SELECTED TEXT:

The Centers for Disease Control and Prevention (CDC)’s most recent ad campaign is a series of graphic TV ads called “Tips From Former Smokers” that outline—in gritty detail—the negative effects of smoking. They include Terrie, a 40-year-old woman diagnosed with oral and throat cancer; Amanda, a 30-year-old woman whose smoking during pregnancy resulted in a premature birth; and Brian, a 45-year-old gay man who suffered a stroke as a result of complications from smoking and being HIV-positive. (Check out his video above.)
The CDC’s outreach to the LGBT community has grown from a small rainbow ad three years ago, to one featuring a lesbian couple last year. This year’s ad features Brian’s video, with a direct message to HIV-positive persons in the LGBT community. The CDC has purchased ads in several LGBT-specific regional and national media, and is funding quitline staff training on LGBT cultural competency in many states through The Network for LGBT Health Equity.
Dr. John T. Brooks, a medical epidemiologist in the CDC's Division of HIV/AIDS Prevention, explains how we now understand that HIV and smoking both exacerbate each other. "Even when your HIV is well managed, there's still a level of chronic inflammation. This HIV-related inflammation is a risk for many of the same health problems that smoking causes. When a person has HIV and smokes, emerging data suggest there is a combined negative effect." According to Dr. Brooks, "If a person's HIV is under control, the risk of smoking remains and becomes a greater and often leading preventable risk for illness and death."
The CDC's Tips website states that HIV-positive smokers are more likely to develop HIV-related infections than a non-smoker with HIV; including thrush and Pneumocystis pneumonia, a dangerous lung infection.
If you are an HIV-positive smoker looking to quit, the CDC—and we here at G Philly—advises that you talk to your doctor or call 1-800-QUITNOW.

Stored items
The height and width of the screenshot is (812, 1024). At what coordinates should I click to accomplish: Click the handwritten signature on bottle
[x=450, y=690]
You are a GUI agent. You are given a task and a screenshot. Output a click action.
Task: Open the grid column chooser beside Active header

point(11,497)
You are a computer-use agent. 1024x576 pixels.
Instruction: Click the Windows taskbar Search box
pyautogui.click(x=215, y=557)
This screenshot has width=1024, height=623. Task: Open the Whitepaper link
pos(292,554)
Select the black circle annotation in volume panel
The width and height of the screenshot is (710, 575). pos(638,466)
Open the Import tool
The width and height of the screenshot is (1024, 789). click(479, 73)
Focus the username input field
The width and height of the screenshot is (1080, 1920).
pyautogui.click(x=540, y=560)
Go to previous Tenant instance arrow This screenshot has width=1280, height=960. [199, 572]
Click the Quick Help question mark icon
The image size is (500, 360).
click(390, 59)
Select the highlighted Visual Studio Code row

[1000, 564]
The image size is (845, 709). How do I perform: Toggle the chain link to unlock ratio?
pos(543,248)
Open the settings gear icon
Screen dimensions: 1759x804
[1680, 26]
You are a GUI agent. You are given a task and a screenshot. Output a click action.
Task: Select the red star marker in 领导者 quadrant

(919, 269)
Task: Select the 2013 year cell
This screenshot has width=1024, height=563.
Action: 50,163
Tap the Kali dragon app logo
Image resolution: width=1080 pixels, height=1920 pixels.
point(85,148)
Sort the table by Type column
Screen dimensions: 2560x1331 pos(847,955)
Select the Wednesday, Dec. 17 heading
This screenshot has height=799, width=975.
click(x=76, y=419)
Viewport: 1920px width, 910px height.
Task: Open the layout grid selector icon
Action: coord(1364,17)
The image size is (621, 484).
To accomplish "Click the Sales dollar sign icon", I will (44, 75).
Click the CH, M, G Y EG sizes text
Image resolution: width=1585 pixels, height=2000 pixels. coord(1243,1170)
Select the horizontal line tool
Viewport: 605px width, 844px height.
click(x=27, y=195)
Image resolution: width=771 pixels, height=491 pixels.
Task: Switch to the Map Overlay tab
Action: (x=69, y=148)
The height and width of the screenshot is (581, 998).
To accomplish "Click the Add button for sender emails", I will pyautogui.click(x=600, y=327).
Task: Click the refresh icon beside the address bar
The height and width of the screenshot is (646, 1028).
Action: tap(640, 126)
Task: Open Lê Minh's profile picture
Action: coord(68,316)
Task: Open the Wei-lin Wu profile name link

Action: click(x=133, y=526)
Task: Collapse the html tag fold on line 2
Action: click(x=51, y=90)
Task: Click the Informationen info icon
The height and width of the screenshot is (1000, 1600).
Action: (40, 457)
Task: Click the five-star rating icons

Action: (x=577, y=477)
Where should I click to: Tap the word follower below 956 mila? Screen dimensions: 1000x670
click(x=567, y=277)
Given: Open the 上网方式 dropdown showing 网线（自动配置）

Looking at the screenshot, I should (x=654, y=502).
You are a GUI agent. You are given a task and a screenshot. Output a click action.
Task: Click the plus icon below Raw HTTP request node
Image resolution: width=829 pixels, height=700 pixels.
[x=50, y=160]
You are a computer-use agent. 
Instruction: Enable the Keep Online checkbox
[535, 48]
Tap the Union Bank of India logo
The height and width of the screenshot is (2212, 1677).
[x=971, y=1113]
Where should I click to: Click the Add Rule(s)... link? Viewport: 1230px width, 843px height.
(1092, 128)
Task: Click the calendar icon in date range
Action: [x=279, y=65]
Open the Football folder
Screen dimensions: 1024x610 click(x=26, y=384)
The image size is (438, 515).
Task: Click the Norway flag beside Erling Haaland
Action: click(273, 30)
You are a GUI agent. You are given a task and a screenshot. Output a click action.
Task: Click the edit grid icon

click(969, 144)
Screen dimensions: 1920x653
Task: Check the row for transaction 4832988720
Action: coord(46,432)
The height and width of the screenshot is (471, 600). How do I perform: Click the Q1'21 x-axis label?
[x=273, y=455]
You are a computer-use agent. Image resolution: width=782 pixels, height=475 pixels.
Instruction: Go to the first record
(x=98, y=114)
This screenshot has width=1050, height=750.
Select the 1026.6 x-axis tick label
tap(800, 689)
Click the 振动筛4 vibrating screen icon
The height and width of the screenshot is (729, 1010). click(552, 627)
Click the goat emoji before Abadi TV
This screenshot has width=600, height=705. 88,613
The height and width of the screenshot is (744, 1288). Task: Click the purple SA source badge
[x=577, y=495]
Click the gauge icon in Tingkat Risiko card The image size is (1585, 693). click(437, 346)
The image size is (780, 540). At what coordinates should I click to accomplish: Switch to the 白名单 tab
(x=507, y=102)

EXERCISE DETAILS: Please explain, in one to three sentences, why the CDC smoking article says smoking is still a serious risk for people whose HIV is well managed. The listing comes from a different source.

ANSWER TO THE PROBLEM: Even well-managed HIV leaves a level of chronic inflammation. That inflammation carries a risk of many of the same health problems smoking causes, and emerging data suggest the two have a combined negative effect. Once HIV is under control, smoking remains a risk and often becomes a leading preventable risk for illness and death.